OPINION: The long goodbye: Mom’s slow descent into dementia

Credit: Bill Torpy

Credit: Bill Torpy

As I tiptoed into the nursing home’s activity room, I was transported back to my first day in kindergarten.

I was that kid who freaked out in the basement auditorium when it was time to head to our assigned room. My mother and a teacher had to pry my fingers from a pole to send me up to the class of Mrs. Pfordresher, a veteran teacher who looked severe.

Later, when I was in the classroom, I glanced up at the door and saw Mom peeking in through the window.

Now, it was nearly 60 years later and the roles had swapped. I was sneaking a glimpse of how she was getting on with her new peers. Pretty good, it seemed. She was conversing with an old bearded fellow. A new friend. Earlier, however, we were alerted that she had dumped a glass of water on a staff member as a protest to something bugging her.

My mother, Helen Torpy, 92, who no longer knows me, is one of 6 million Americans stricken by dementia. It’s been a long, slow descent that brought us to the bright and friendly — although crushingly sad — facility in Chicago’s southwest suburbs. It is estimated the number of the nation’s afflicted will double by 2050 as the rock n’ roll generations (the Boomers and Generation X) march towards eternity.

Mom’s case has been brewing maybe 15 years, although there’s no Aha! moment to pinpoint.

Credit: Bill Torpy

Credit: Bill Torpy

The former Helen Gilligan, who immigrated to Chicago from Ireland in 1952, was a force of nature fiercely devoted to family, the Catholic Church and her surrounding community. She was born into a matriarchal family and carried that tradition with a vengeance.

As a small kid, I noted with pride she was the prettiest mom in the neighborhood. As I grew, I pushed back at her stubbornness and admired her rapier-like wit. My friends still joke about how she called them “Lil’ bahstards.” Her Limerick accent somehow made it sound affectionate.

After raising five kids, she threw herself into helping raise grandkids, especially the eight who lived on the same block where I grew up.

Being religious meant diving into the service of others. She was active in the parish and helped organize activities for the senior citizens’ club, even before she was one of them. Her sister Mary teased her about surrounding herself with “old biddies.” But Mom knew her efforts fought soul-sucking loneliness.

Long before that, Mom often dragged my brother and me to visit elderly relatives in apartments that smelled like last week’s cabbage. She helped shepherd them when senility (as it was then called) ultimately enveloped some.

In the late 2000s, we started noticing she was a bit off. It was nothing major. At first, she just wasn’t herself. Her personality, her essence, had shifted ever so slightly. It was reminiscent of the movie “The Invasion of the Body Snatchers.” One day, a loved one had become somehow . . . different.

We speculated Mom was depressed because of the recent deaths of her brother and then my dad.

Credit: Bill Torpy

Credit: Bill Torpy

In 2011, at party in Ireland for her oldest brother’s 90th birthday, people mentioned they had noticed a change. Later, when we tried to bring it up — gingerly — she was offended and pushed back. Hard. We were the ones acting differently, she said.

A year later she was diagnosed with having some type of dementia. When we tried to talk about it, she either forgot the diagnosis or insisted that doctors know nothing. We worried about her driving and figured the Illinois DMV would strip her of her license. But she passed the test, so my sister Ann talked her into “loaning” her the car for a while, which was forever.

While telling stories — and she was always good at it — Mom rarely spoke about my dad, my siblings or me. Mostly, she recalled in great detail tales of her life as a young Irish lass.

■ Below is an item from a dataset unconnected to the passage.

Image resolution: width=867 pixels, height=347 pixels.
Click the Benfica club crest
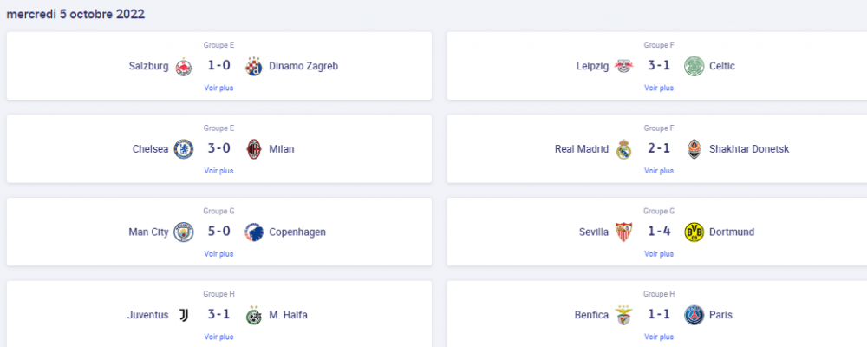pos(623,316)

In 2015, my brother Brian and I took her on a trip back to the homeland because the disease had made her annual trip impossible. It was sort of a last hurrah.

The next year, my brother John was stricken with brain cancer and, being her primary caregiver, and dying, he pushed hard for her to go to the local senior center. It was one she had often visited to see friends and had extolled as being wonderful.

We got her in, but days later, she sneaked off, causing great consternation. Chicago police thankfully collected her four miles away as she headed home, arms folded.

That afternoon, I was forced to make an immediate decision, surrounded by nursing home officials and cops, with Mom scowling from the back of a modern Paddy Wagon: Do we admit her to that facility’s memory care unit, which I at the time thought of as the glue factory? Or take her home? I pulled rank on my younger brother and brought her home. My sister Ann would take care of her. We didn’t worry she’d run away from home because she had run away to home.

Ann and her family took care of Mom for six years, increasingly with the help of a couple of kind, capable caregivers. She is tough. In the past three years, she has survived pneumonia, a broken pelvis, COVID and head stitches from a fall. This year, it got untenable. Caring for someone in that kind of decline is 24/7/365.

My sister and I and three of her beloved grandkids moved her into her new home last week. On her desk we placed a photo of her as a young bride. The picture was taken 65 years ago that week. It was the face of the lady I remembered as the prettiest mom on the block.